New Yorkers get Free Payphone WiFi

After getting free (but spotty) WiFi at major public parks, New Yorkers can now look forward to free Internet access via public payphones under a new pilot program.

The radius of the Payphone WiFi service will be between 100-200 feet from the payphone where the equipment is installed.

NYC officials unveiled the Payphone WiFi initiative Wednesday at one of the Manhattan pilot locations – a payphone adjacent to the West 58th Street and Broadway pedestrian plaza.

10 Payphone WiFi Locations

NYC officials said the free WiFi is currently available at the following 10 locations under the pilot program:

Brooklyn Heights-Cobble Hill:
545 Albee Square
2 Smith Street

Astoria: 30-94 Steinway Street

SoHo: 402 West Broadway
Fur-Flower District: 458 Seventh Avenue
Theater District-Clinton: 28 West 48th Street
Grand Central-United Nations: 410 Madison Avenue
Midtown-Clinton: 1609 Broadway
1790 Broadway (event location)
Upper West Side: 230 West 95th Street

More locations – including in the Bronx and Staten Island – are expected to be launched in the coming months.

How to Access Payphone WiFi in NYC

People with tablets, laptops, iPods and other Internet-ready devices can access the payphone WiFi by selecting the “Free WiFi / “NYC Free Public WiFi” option on their devices, accept the terms and conditions and start browsing.

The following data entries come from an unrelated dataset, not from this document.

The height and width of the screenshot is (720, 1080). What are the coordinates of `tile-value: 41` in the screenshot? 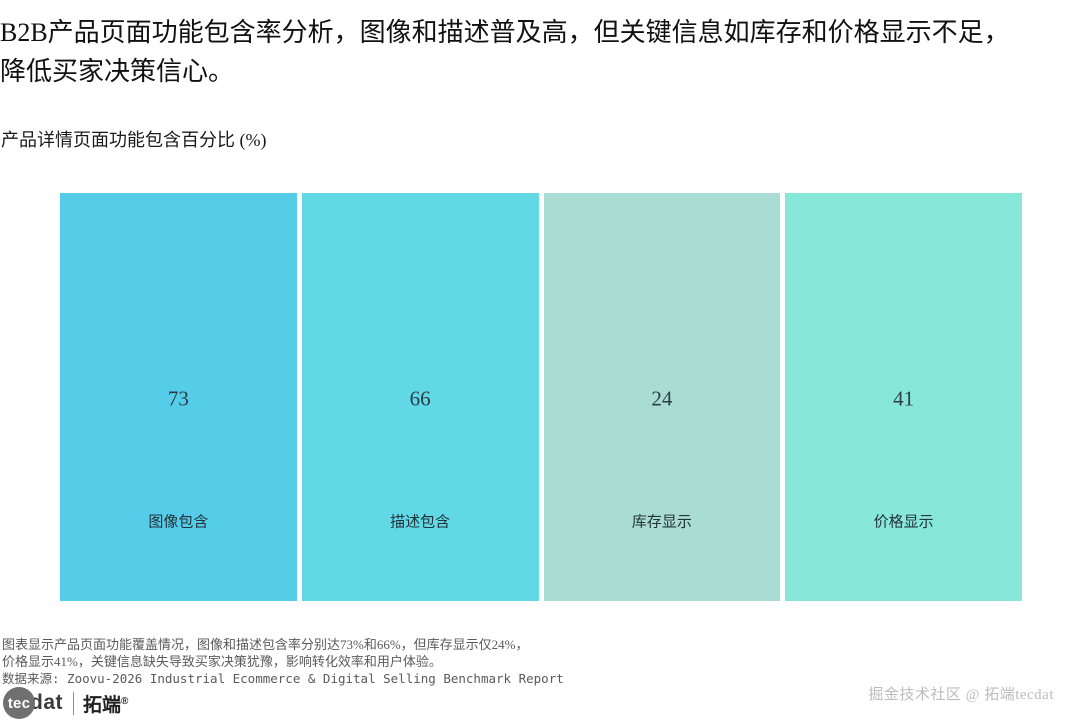 It's located at (904, 398).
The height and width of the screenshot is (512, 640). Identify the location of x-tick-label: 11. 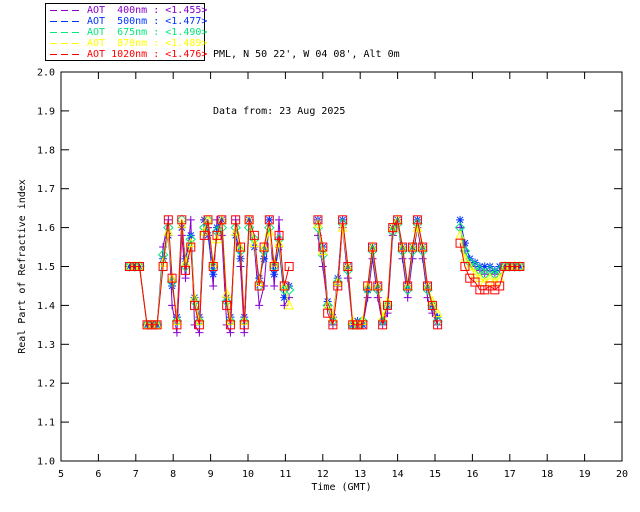
(285, 474).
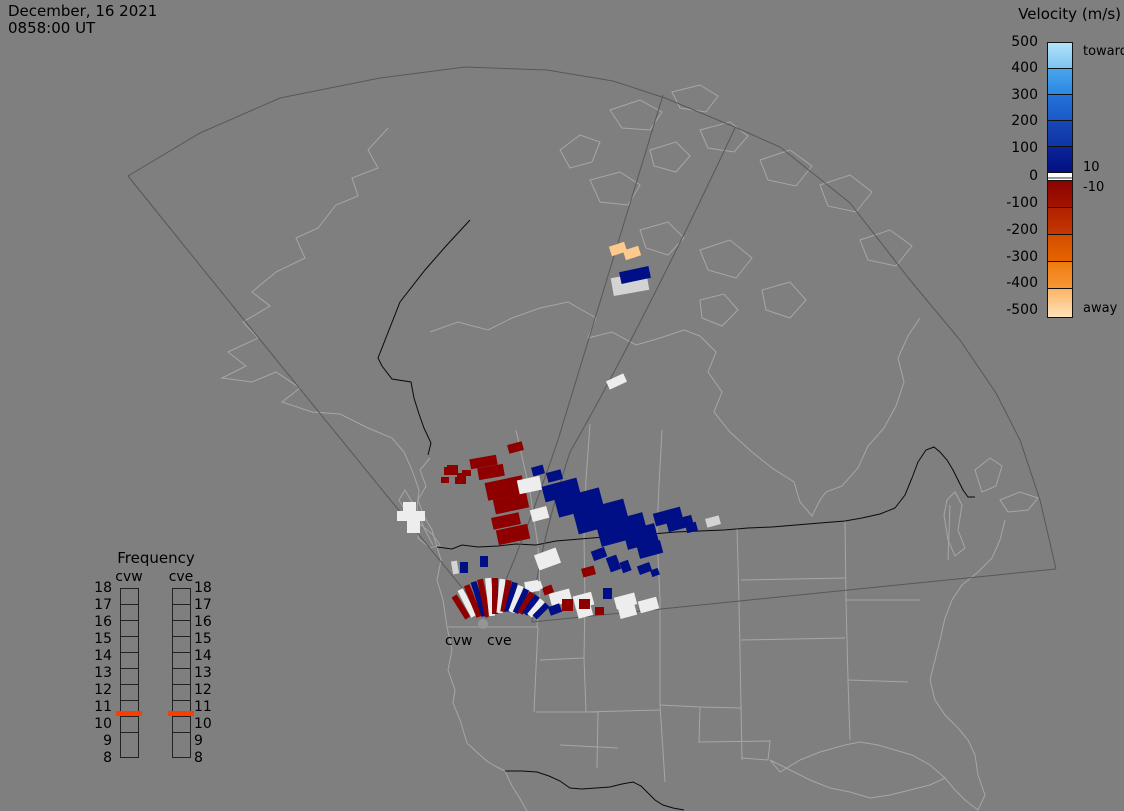  What do you see at coordinates (129, 714) in the screenshot?
I see `frequency-marker-cvw` at bounding box center [129, 714].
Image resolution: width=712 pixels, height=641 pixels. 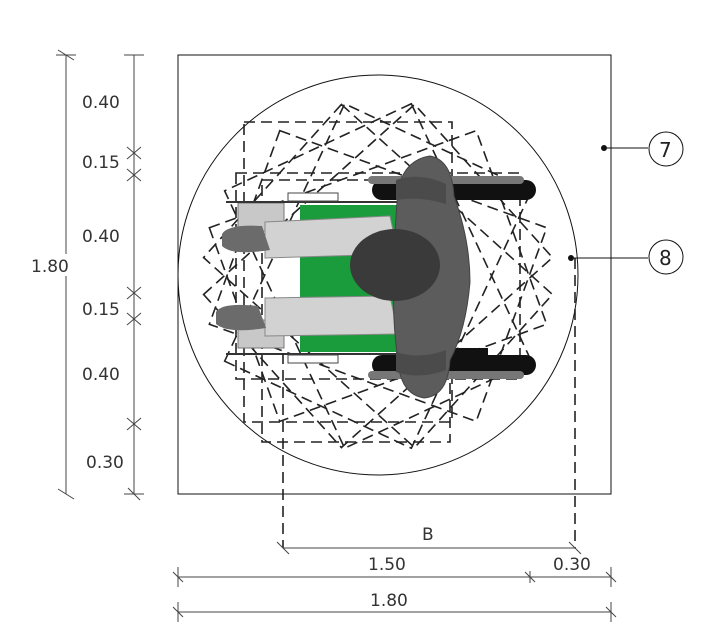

The city is promising that the free payphone WiFi will be available anytime and without limits on usage.

No personal information is supposed to be gathered during the pilot program. There will be no advertising either.

Apparently, the WiFi equipment attached to the payphones don’t affect the operation of the payphones.

Users can get technical assistance by contacting 311 – online, by phone, or by text at 311-692.

Payphone Use Falling in NYC

New York City has 12,360 public pay telephones on the City’s sidewalks, with 5,766 in Manhattan, 2,530 in Queens, 2,386 in Brooklyn, 1,553 in the Bronx, and 125 in Staten Island.

But pay phone usage has dropped significantly in recent years with the proliferation of cell phones.

In the last couple of years, I’ve rarely seen people using payphones in Manhattan.

So maybe the Payphone WiFi initiative in NYC is a good idea.

Instead of using the payphones merely as an advertising medium, let’s use them to envelop the city in WiFi.